Meeting a new partner – Widowed, divorced; single starting over can be scary!
If you’ve been out of circulation for a long time, having been with one partner for a prolonged time, getting back into circulation can be difficult as well as scary. You’ve probably been comfortably confident with your long time partner but starting new relationships can have lots of self-searching questions.
How will I respond to a new partner?
How will a new partner respond to me?
How will I know we will be mutually right for each other?
How can I meet someone who will be right for me?
How does one find a new partner?
There are lots of sources of advice out there, as much poor as good: Church, synagogue, mosque, health clubs, bars, dance studios, adult education classes, the grocery store, the internet, fix-ups by friends, relatives and co-workers, etc., etc., etc. Which are best, which should I steer clear of? Bars are probably the least safe place to find a trusting partner that you want to spend your future with. Probably the best idea is to let your own interests lead you to partner you’ll get on with well. If your religion is a top priority your church, synagogue or mosque may be the place to start your search. If you are a health fanatic, head for the health club. Adult education classes of interest to you may also interest the right partner for you. Widow and widower support groups might introduce you to the right partner. What is most important is not to be a recluse. The more you get out to places you enjoy the greater your chances are that you’ll meet a compatible mate.

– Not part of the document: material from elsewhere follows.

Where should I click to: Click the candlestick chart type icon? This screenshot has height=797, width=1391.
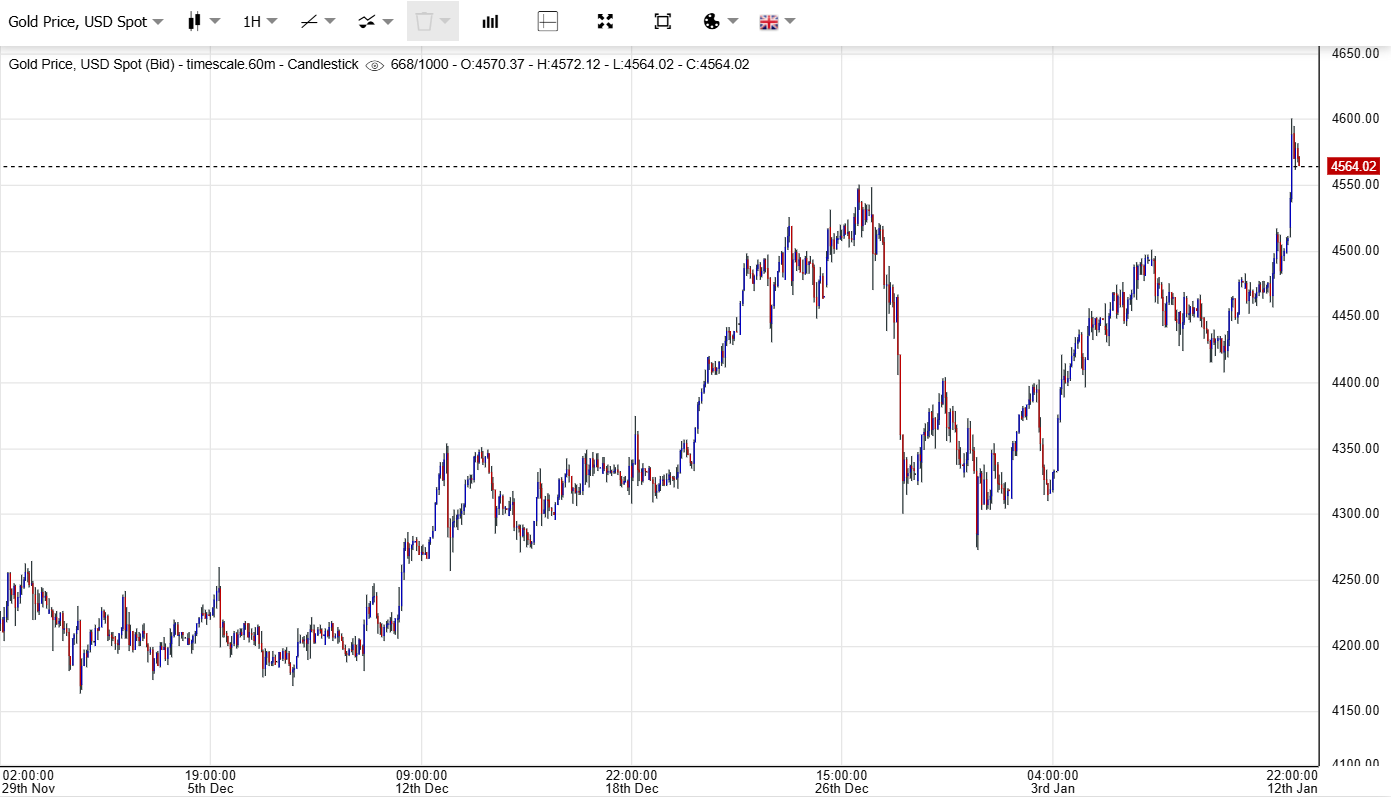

Special mention should be made of the internet dating services. They are usually good at limiting matches as to age, interests, religions, intentions such as dating, long term relationships, matrimony, etc., BUT they are only as good as the honesty of the person replying to your query. Believe it or not, some married men have been known to sign on to these services as singles, and almost as unbelievable, some responders have lied about their ages. Occasionally someone might even place a photo of themselves that is twenty years old. However, these are the exception rather than the rule. To make things safer for participants, only e-mail addresses are usually required and e-mail correspondence can be used to get to know each other a little better. If it is decided to finally meet it is wise to meet at a public place for coffee, a meal or a safe location for a face-to-face chat. We utilized the internet, I after being widowed for about a year, she after 8 years being divorced. I had about half-a-dozen coffee dates and number seven I eventually married. The internet obviously worked for us. At least I can assure you I’m delighted.
After many years of a monogamous and faithful relationship it is not uncommon for someone to feel a bit unfaithful when first starting to date. A new relationship does not mean you will forget or think less of your passed partner. You can really fall in love with a new partner without losing your feelings or great memories of your past love. Your first mate was a wonderful past relationship … the next will most likely be a wonderful relationship. And if you have found that new love, don’t let the children of your first relationship stand in the way. They must be made to understand that you are not replacing their diseased parent, but are finding a new partner, friend and loved one. Make them understand your need not to be alone for the rest of you life.